EXERCISE PROMPT: The entries below must be copied exactly as they are.

RECORDS TO PROCESS:
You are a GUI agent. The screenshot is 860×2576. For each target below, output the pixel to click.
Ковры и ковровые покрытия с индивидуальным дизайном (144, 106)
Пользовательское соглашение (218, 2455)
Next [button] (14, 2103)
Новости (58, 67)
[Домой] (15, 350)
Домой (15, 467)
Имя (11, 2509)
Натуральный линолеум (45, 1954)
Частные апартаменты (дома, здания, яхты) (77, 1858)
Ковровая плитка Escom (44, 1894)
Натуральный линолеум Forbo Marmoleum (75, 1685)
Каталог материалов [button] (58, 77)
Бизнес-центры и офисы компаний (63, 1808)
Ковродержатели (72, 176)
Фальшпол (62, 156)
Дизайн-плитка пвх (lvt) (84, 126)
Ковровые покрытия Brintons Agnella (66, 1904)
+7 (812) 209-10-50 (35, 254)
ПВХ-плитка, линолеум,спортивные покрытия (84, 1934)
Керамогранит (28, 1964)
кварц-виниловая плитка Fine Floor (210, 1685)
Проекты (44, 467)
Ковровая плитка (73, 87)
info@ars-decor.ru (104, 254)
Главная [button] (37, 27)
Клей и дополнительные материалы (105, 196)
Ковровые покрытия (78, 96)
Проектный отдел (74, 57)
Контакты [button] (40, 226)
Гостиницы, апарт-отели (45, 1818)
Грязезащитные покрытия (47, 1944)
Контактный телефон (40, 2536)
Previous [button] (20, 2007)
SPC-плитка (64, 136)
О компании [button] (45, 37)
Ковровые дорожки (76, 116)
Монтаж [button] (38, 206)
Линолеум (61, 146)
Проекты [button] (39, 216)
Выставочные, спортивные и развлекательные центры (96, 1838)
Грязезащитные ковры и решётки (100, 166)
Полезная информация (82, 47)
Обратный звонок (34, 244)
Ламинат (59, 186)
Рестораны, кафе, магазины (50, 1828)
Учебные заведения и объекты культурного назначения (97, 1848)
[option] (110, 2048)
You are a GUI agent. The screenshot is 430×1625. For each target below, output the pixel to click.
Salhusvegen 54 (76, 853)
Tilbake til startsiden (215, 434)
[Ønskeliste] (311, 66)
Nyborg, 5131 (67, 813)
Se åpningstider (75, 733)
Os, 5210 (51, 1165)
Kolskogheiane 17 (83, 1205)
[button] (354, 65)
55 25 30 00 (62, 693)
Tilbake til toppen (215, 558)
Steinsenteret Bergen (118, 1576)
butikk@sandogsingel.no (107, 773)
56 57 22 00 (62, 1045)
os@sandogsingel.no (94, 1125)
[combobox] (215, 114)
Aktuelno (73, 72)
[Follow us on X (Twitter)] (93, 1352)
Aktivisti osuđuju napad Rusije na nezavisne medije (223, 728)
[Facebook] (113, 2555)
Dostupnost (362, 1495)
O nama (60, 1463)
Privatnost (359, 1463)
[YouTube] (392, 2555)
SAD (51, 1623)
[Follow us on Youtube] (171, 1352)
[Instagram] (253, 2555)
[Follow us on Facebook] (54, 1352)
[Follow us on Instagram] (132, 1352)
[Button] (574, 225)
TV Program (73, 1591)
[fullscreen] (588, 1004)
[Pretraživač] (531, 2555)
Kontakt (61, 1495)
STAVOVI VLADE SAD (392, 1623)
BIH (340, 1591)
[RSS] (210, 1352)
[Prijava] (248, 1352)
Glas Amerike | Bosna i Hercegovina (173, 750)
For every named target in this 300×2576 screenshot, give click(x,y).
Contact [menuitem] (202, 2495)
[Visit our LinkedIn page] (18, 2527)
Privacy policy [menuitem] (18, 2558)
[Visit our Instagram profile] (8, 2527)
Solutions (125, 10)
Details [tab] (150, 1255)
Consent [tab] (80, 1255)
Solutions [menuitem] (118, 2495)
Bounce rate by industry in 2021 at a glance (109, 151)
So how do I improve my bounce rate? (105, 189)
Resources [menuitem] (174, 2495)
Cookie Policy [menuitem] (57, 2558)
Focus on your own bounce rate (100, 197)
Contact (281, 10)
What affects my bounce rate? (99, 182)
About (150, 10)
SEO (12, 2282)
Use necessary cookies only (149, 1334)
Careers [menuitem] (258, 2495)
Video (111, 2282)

ANSWER SPACE:
You are a GUI agent. The screenshot is 860×2576. For each target below, output the pixel to click.
Ковры и ковровые покрытия с индивидуальным дизайном (144, 106)
Пользовательское соглашение (218, 2455)
Next [button] (14, 2103)
Новости (58, 67)
[Домой] (15, 350)
Домой (15, 467)
Имя (11, 2509)
Натуральный линолеум (45, 1954)
Частные апартаменты (дома, здания, яхты) (77, 1858)
Ковровая плитка Escom (44, 1894)
Натуральный линолеум Forbo Marmoleum (75, 1685)
Каталог материалов [button] (58, 77)
Бизнес-центры и офисы компаний (63, 1808)
Ковродержатели (72, 176)
Фальшпол (62, 156)
Дизайн-плитка пвх (lvt) (84, 126)
Ковровые покрытия Brintons Agnella (66, 1904)
+7 (812) 209-10-50 (35, 254)
ПВХ-плитка, линолеум,спортивные покрытия (84, 1934)
Керамогранит (28, 1964)
кварц-виниловая плитка Fine Floor (210, 1685)
Проекты (44, 467)
Ковровая плитка (73, 87)
info@ars-decor.ru (104, 254)
Главная [button] (37, 27)
Клей и дополнительные материалы (105, 196)
Ковровые покрытия (78, 96)
Проектный отдел (74, 57)
Контакты [button] (40, 226)
Гостиницы, апарт-отели (45, 1818)
Грязезащитные покрытия (47, 1944)
Контактный телефон (40, 2536)
Previous [button] (20, 2007)
SPC-плитка (64, 136)
О компании [button] (45, 37)
Ковровые дорожки (76, 116)
Монтаж [button] (38, 206)
Линолеум (61, 146)
Проекты [button] (39, 216)
Выставочные, спортивные и развлекательные центры (96, 1838)
Грязезащитные ковры и решётки (100, 166)
Полезная информация (82, 47)
Обратный звонок (34, 244)
Ламинат (59, 186)
Рестораны, кафе, магазины (50, 1828)
Учебные заведения и объекты культурного назначения (97, 1848)
[option] (110, 2048)
You are a GUI agent. The screenshot is 430×1625. For each target below, output the pixel to click.
Salhusvegen 54 (76, 853)
Tilbake til startsiden (215, 434)
[Ønskeliste] (311, 66)
Nyborg, 5131 (67, 813)
Se åpningstider (75, 733)
Os, 5210 (51, 1165)
Kolskogheiane 17 (83, 1205)
[button] (354, 65)
55 25 30 00 (62, 693)
Tilbake til toppen (215, 558)
Steinsenteret Bergen (118, 1576)
butikk@sandogsingel.no (107, 773)
56 57 22 00 (62, 1045)
os@sandogsingel.no (94, 1125)
[combobox] (215, 114)
Aktuelno (73, 72)
[Follow us on X (Twitter)] (93, 1352)
Aktivisti osuđuju napad Rusije na nezavisne medije (223, 728)
[Facebook] (113, 2555)
Dostupnost (362, 1495)
O nama (60, 1463)
Privatnost (359, 1463)
[YouTube] (392, 2555)
SAD (51, 1623)
[Follow us on Youtube] (171, 1352)
[Instagram] (253, 2555)
[Follow us on Facebook] (54, 1352)
[Follow us on Instagram] (132, 1352)
[Button] (574, 225)
TV Program (73, 1591)
[fullscreen] (588, 1004)
[Pretraživač] (531, 2555)
Kontakt (61, 1495)
STAVOVI VLADE SAD (392, 1623)
BIH (340, 1591)
[RSS] (210, 1352)
[Prijava] (248, 1352)
Glas Amerike | Bosna i Hercegovina (173, 750)
For every named target in this 300×2576 screenshot, give click(x,y).
Contact [menuitem] (202, 2495)
[Visit our LinkedIn page] (18, 2527)
Privacy policy [menuitem] (18, 2558)
[Visit our Instagram profile] (8, 2527)
Solutions (125, 10)
Details [tab] (150, 1255)
Consent [tab] (80, 1255)
Solutions [menuitem] (118, 2495)
Bounce rate by industry in 2021 at a glance (109, 151)
So how do I improve my bounce rate? (105, 189)
Resources [menuitem] (174, 2495)
Cookie Policy [menuitem] (57, 2558)
Focus on your own bounce rate (100, 197)
Contact (281, 10)
What affects my bounce rate? (99, 182)
About (150, 10)
SEO (12, 2282)
Use necessary cookies only (149, 1334)
Careers [menuitem] (258, 2495)
Video (111, 2282)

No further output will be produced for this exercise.